A bit of all of those, actually! Mostly, I'm notating pieces that I've worked out at least most of the way. In some cases, I'm writing out what I think it should be (I can sight-sing, and going in the reverse direction isn't really any harder).
And, as I have a Roland FR-1xb, lately I've been using that to input via MIDI, so that's my "accordion in my lap" (actually, just within arm's reach mostly, and since it's digital I can input notes without having to operate the bellows). Most recently I've been trying a piece of software called ScoreCloud, which listens to you play (either audio or MIDI!), recording it as a "snippet" of raw note pitches and durations, which can then be converted into transcribed sheet music, using AI. I've been very impressed with the results. Very often, the transcribed sheet music isn't quite right, initially, but still, much closer than any other piece of software I've tried for converting raw performance into score, and there are great tools for adjusting the transcription: you can shift the starting beat of the entire score (the "pickup"), you can draw the "beats" onto the raw "snippet" to give it clues on how to parse your shifting tempos, and in the transcription itself you can drag barlines to adjust where the "downbeats" are, and it will re-flow the remainder of the piece. You also adjust note durations and starts by just clicking and dragging them left and right. It's very different from other music software I've used, but fairly intuitive. There's a learning curve, but for the most part things work the way you (begin to) think they should.
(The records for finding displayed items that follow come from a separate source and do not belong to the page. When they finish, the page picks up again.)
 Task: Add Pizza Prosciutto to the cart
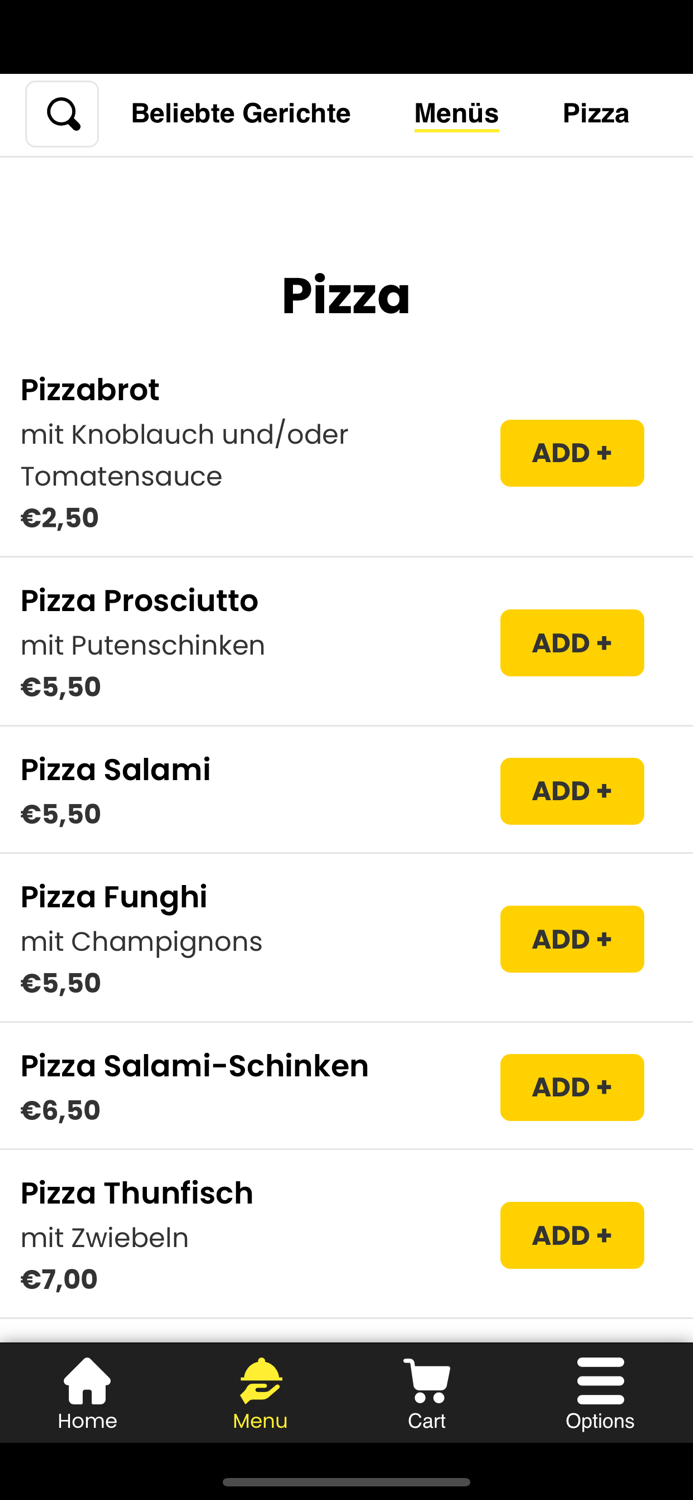(x=572, y=643)
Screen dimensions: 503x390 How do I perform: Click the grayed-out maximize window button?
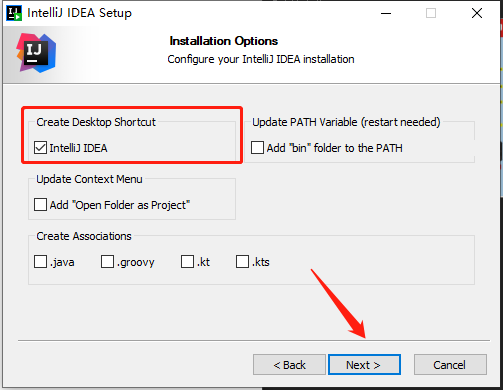click(431, 13)
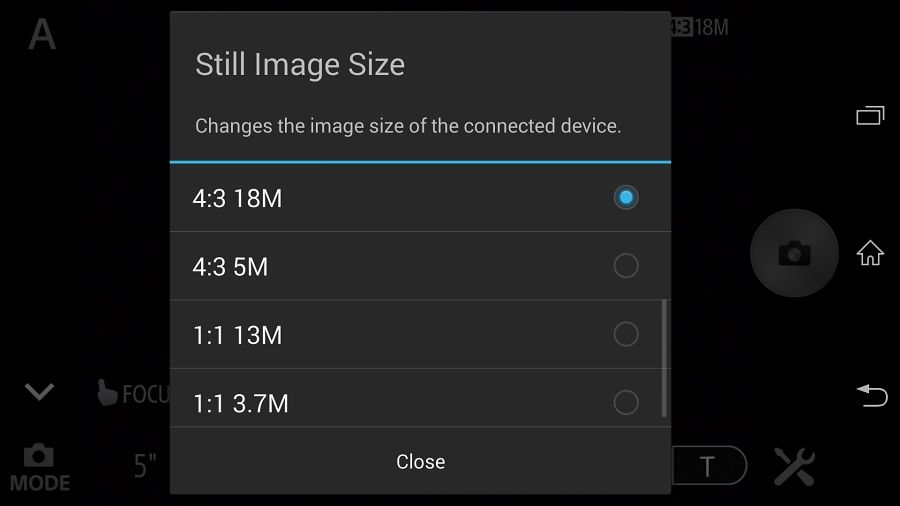Viewport: 900px width, 506px height.
Task: Open the recent apps icon
Action: click(870, 115)
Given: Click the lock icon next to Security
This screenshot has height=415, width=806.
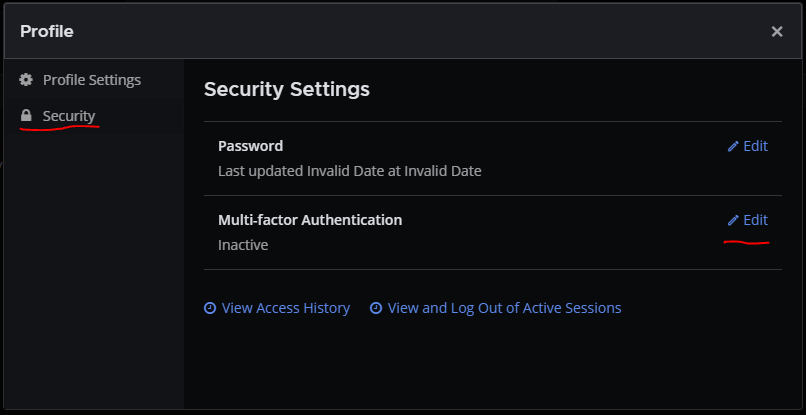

But it can still be a somewhat cumbersome process. I think I will be using ScoreCloud when I'm transcribing a piece whose rhythms are somewhat complex (e.g. jazz arrangements), probably translating the results into MuseScore (this requires a paid subscription to ScoreCloud - actually using most of the features are free, if you're staying completely within ScoreCloud), and I will use MuseScore for most other situations. The easiest method so far for inputting music, for me, is to lay out the rhythms first, ignoring pitch (using the computer keyboard to input the durations), and then use MuseScore's "pitch overwrite" mode with the MIDI accordion. But that's when the rhythms are simple enough I don't feel like I'm hurting my brain to painstakingly count everything out.
Either way, though, I'm tending to notate pieces I've already worked out. That might not be a great fit for everyone, but for me I find MuseScore (and software score playback in general) to sound way too "canned" (and not really have great representation of the various registers), to get a good idea of whether what I've written "sounds right". So I just use the playback to confirm I have rhythms and such right, and otherwise deal with however MuseScore decides it's going to play my score back, including the crappy handling of AAA chord notation.
When I'm working through an arrangement, sometimes I'll keep a pad of paper handy and sketch out some of what I'm doing, whatever I think I'd have trouble remembering correctly when it comes time to transcribe it. So that's the other way I'm using an "accordion in my lap", heh.